What to produce -
Reproduce the full passage below on the history of cannabis and hemp, word for word.

[Passage]

As an intoxicant, cannabis has been most widely used in India and the
Middle East. The Indian ancient text the Artharva-Veda mentions
cannabis as a herb that will ‘release us from anxiety’ and to the present
day, cannabis is used by Hindu devotees in India as a part of religious
ritual, and is the drug of choice in Egypt and North Africa.
But cannabis has many other useful applications. In the second century
AD, the Chinese surgeon Hua To developed an anaesthetic using
cannabis and wine, which he called ma yo, to perform painless
surgery.By the late tenth century, Venice had become the first European
country to industrialise hemp for the production of fine cloth for
garments, sails and rope. By the middle of the fourteenth century, Britain
was a major producer of hemp, and the rise of the British navy depended
to some extent on the their production of hemp cloth for sails and ropes.
In 1533, Henry VIII issued a law requiring British farmers to grow hemp;
indeed, there were penalties for not growing it. The colonisation of India
and America was seen as an opportunities to grow even more hemp; in
fact the British first went to India in order to plant hemp.
Hemp had a real advantage over cotton as a fibre: its strands were longer
and stronger. But in 1793, with the invention of the cotton gin by Eli
Whitney, cotton suddenly became much cheaper to process than hemp.
Cheap American cotton killed Britain’s hemp industry, and devastated
India’s economy. The switch to cotton began, and cotton has reigned ever
since.
But the final death knell for hemp sounded in America in 1937. For seven
years, Harry J Anslinger, the director of the Federal Bureau of Narcotics,
had demonised marijuana as the ‘killer weed’, a campaign that
culminated in the production of the cult classic film Reefer Madness.

[/Passage]
[Data extracts]

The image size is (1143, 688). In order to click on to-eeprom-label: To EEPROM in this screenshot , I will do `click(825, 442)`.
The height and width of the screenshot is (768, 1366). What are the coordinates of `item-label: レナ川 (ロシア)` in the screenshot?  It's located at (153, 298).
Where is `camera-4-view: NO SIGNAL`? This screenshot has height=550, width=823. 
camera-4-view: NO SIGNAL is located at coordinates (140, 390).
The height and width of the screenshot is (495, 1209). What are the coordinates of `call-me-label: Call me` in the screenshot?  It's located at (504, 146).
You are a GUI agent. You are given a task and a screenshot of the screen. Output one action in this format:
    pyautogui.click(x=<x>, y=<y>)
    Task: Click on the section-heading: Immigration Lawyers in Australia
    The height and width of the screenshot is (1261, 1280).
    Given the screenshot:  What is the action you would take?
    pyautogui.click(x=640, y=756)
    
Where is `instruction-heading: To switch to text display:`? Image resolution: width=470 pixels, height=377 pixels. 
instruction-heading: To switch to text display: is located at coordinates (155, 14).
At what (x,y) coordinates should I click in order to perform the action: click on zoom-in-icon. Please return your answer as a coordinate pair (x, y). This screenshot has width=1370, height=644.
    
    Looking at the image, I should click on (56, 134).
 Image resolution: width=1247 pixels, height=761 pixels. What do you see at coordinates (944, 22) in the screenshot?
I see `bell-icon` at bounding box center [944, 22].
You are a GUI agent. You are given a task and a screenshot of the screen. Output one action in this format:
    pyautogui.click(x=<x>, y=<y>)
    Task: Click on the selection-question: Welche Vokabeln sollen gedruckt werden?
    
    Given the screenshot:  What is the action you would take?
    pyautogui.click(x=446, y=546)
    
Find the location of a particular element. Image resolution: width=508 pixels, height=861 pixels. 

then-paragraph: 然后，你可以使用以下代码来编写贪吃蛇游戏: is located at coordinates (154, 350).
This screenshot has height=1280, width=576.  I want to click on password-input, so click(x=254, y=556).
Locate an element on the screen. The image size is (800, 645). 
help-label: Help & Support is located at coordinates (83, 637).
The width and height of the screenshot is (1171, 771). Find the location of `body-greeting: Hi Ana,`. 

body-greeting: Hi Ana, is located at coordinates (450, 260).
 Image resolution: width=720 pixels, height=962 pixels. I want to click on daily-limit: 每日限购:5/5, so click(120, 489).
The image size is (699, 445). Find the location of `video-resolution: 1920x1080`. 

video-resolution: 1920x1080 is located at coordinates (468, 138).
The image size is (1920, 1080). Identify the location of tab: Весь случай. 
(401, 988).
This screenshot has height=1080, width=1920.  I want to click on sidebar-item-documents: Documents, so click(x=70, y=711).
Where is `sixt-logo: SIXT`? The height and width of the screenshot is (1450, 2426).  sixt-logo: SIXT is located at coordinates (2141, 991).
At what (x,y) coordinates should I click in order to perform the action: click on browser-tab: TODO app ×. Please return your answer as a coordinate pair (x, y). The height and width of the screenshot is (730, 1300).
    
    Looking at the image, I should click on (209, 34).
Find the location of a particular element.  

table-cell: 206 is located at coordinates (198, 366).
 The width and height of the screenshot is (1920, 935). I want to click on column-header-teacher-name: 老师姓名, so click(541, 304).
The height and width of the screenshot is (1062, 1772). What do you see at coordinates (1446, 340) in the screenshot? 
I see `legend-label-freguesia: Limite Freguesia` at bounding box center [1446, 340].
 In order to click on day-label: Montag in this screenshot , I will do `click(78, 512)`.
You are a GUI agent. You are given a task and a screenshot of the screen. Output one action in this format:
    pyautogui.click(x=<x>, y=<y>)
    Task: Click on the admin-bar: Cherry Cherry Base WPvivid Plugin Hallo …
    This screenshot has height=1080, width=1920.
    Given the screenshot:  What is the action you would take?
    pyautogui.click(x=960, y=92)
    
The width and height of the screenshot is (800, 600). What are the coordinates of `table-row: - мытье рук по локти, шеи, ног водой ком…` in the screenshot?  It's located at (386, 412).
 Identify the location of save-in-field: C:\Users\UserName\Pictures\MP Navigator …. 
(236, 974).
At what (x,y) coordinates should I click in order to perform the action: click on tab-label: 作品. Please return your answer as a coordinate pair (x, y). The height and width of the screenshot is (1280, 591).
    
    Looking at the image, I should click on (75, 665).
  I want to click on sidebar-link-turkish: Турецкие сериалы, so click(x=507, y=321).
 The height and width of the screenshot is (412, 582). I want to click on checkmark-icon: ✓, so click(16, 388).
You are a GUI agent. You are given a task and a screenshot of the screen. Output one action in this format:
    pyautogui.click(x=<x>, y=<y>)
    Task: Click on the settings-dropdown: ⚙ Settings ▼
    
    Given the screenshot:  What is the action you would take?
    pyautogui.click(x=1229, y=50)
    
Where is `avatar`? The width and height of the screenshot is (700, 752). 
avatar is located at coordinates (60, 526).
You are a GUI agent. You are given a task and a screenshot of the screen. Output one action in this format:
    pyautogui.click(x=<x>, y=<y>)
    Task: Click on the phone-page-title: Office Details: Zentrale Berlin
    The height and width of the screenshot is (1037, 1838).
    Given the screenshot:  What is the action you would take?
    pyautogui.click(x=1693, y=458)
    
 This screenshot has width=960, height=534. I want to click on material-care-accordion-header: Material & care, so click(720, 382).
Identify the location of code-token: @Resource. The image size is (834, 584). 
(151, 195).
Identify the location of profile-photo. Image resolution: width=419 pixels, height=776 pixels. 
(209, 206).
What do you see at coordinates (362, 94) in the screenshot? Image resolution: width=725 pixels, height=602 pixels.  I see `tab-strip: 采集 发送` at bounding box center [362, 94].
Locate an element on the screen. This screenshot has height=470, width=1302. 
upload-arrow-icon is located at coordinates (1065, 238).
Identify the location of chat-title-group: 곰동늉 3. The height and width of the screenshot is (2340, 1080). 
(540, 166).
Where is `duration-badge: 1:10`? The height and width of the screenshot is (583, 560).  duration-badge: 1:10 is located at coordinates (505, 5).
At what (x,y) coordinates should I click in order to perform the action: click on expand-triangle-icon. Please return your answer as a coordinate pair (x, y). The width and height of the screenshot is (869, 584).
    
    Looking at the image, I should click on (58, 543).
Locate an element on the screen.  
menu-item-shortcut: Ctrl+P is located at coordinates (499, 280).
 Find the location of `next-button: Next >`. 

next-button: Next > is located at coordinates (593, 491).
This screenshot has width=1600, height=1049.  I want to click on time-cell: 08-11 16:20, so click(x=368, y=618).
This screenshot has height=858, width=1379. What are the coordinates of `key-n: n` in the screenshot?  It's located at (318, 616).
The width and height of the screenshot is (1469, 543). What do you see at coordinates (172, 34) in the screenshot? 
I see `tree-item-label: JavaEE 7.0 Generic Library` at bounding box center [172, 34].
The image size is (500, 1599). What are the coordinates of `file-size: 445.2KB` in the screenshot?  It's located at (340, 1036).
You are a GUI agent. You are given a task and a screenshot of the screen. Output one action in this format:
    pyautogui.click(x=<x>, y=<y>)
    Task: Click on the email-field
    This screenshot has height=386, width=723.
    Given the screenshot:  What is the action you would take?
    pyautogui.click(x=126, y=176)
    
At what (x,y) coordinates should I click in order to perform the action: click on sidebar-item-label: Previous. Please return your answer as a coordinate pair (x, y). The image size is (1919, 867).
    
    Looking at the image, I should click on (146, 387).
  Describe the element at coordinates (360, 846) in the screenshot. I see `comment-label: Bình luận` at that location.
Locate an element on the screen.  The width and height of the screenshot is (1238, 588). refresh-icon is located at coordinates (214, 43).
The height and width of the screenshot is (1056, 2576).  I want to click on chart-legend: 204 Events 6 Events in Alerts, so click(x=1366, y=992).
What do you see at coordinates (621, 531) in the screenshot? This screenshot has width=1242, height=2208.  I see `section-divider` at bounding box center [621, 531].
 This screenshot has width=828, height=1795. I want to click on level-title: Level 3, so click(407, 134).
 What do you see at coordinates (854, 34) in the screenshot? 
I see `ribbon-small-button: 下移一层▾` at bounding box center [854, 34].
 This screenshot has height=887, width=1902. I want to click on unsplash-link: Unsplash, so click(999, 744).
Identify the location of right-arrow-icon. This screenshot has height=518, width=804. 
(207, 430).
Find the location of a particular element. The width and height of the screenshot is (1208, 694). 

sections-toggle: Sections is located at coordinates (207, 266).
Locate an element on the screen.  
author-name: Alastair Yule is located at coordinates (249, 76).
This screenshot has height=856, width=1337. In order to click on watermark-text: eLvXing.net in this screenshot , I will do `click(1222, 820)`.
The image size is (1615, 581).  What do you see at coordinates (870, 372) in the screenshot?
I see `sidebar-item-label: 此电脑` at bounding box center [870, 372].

[/Data extracts]

Solution to this task -
As an intoxicant, cannabis has been most widely used in India and the
Middle East. The Indian ancient text the Artharva-Veda mentions
cannabis as a herb that will ‘release us from anxiety’ and to the present
day, cannabis is used by Hindu devotees in India as a part of religious
ritual, and is the drug of choice in Egypt and North Africa.
But cannabis has many other useful applications. In the second century
AD, the Chinese surgeon Hua To developed an anaesthetic using
cannabis and wine, which he called ma yo, to perform painless
surgery.By the late tenth century, Venice had become the first European
country to industrialise hemp for the production of fine cloth for
garments, sails and rope. By the middle of the fourteenth century, Britain
was a major producer of hemp, and the rise of the British navy depended
to some extent on the their production of hemp cloth for sails and ropes.
In 1533, Henry VIII issued a law requiring British farmers to grow hemp;
indeed, there were penalties for not growing it. The colonisation of India
and America was seen as an opportunities to grow even more hemp; in
fact the British first went to India in order to plant hemp.
Hemp had a real advantage over cotton as a fibre: its strands were longer
and stronger. But in 1793, with the invention of the cotton gin by Eli
Whitney, cotton suddenly became much cheaper to process than hemp.
Cheap American cotton killed Britain’s hemp industry, and devastated
India’s economy. The switch to cotton began, and cotton has reigned ever
since.
But the final death knell for hemp sounded in America in 1937. For seven
years, Harry J Anslinger, the director of the Federal Bureau of Narcotics,
had demonised marijuana as the ‘killer weed’, a campaign that
culminated in the production of the cult classic film Reefer Madness.